Adama Guede, Graduate from the Edgewood College School of Education, Featured in the Cap Times
Adama Guede, graduate from the Edgewood College School of Education, was featured in the February 20, 2019 article from the Cap Times.
Given the longstanding achievement gap in Madison between black and white students, which follow racial achievement gaps seen statewide year-after-year, the move by the Madison Metropolitan School District to launch a Black Excellence Plan last summer made sense to many.
The plan, which was incorporated into the district’s strategic framework, included a pledge from the district to focus on creating a community coalition that would “design new ways to care for and meet the social-emotional and academic needs of black students,” and “make our district and our community better for all.”
But the achievement gap wasn’t the only challenge students, staff and families had to deal with this school year in a district with nearly 13,200 non-white students, making up about 57 percent of the enrollment. Eighteen percent of students in MMSD are black.
Five times this school year, an MMSD teacher or substitute teacher has used a racial slur in front of a student. Hamilton Middle School experienced the first reported incident on Oct. 31, 2018...
Part of their work has included sharing lessons on how to have conversations with middle school students about race and identity, which can be tough topics.

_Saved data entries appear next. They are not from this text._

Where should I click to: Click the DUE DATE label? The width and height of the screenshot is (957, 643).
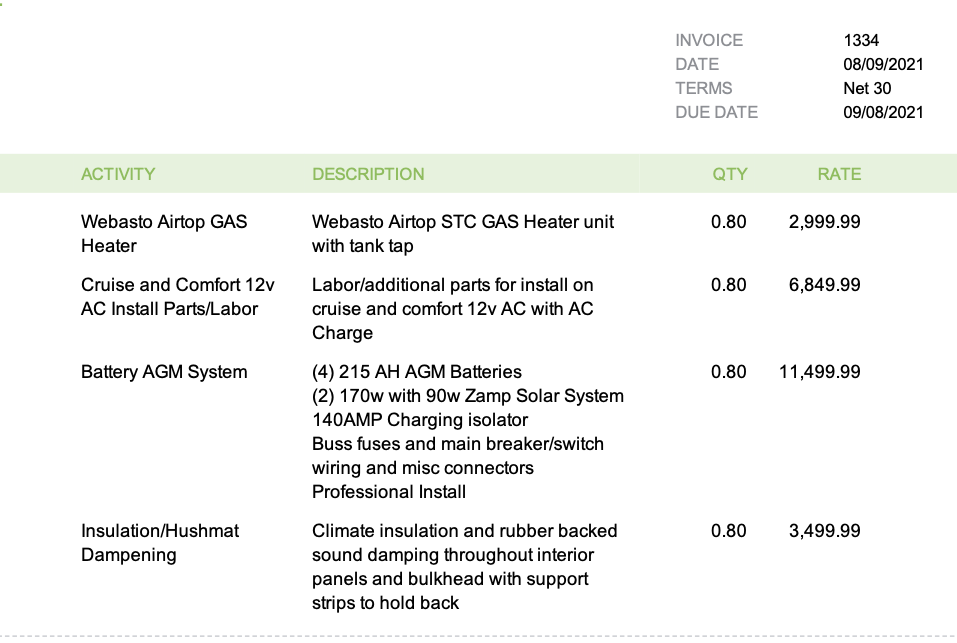point(716,112)
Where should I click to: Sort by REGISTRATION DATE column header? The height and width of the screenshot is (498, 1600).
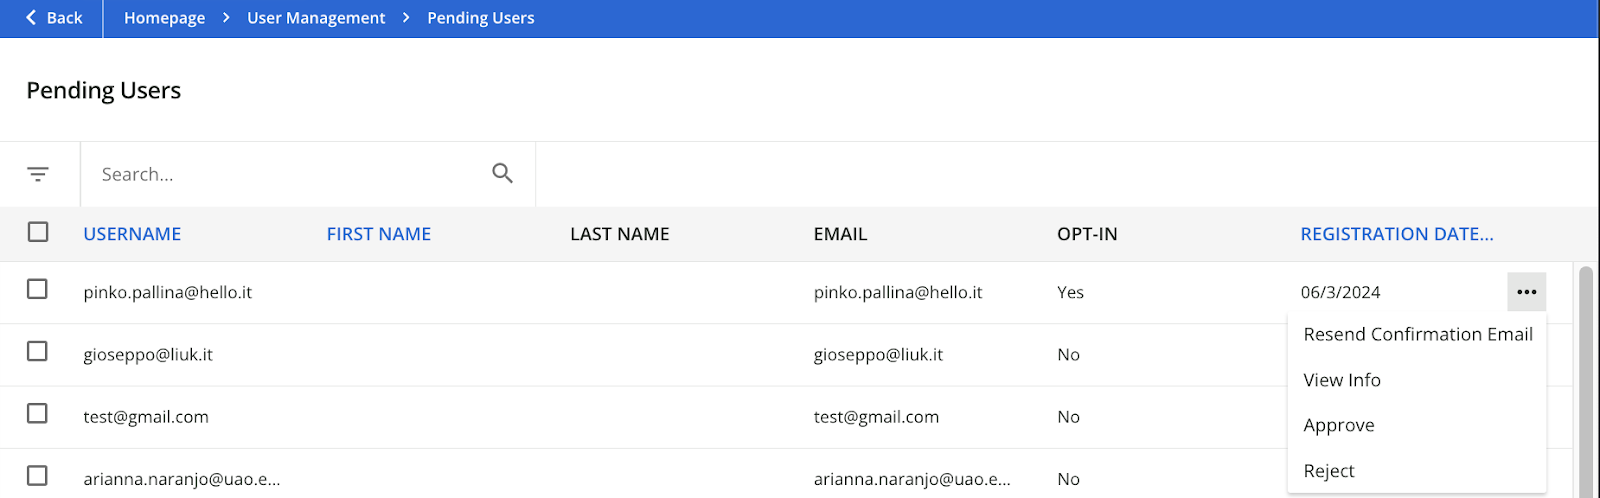[x=1397, y=234]
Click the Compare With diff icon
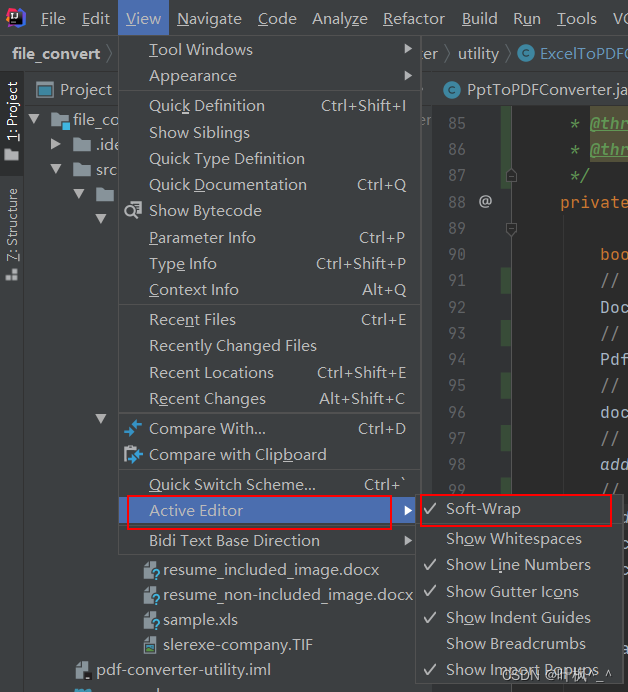 133,429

“You just kind of have to do it,” said Adama Guede, a sixth-grade teacher at Hamilton who is part of the Black Educators Network, a group that started in 2015 to provide a safe space for black educators to talk about issues such as a lack of diversity and creating culturally responsive curriculum. “It’s a conversation where it’s difficult, but if you don’t have it, things are just going to stay that way. We told our students that we know this is going to be a touchy subject, and might be controversial or difficult to talk about, but if we don’t talk about it nothing is going to change.”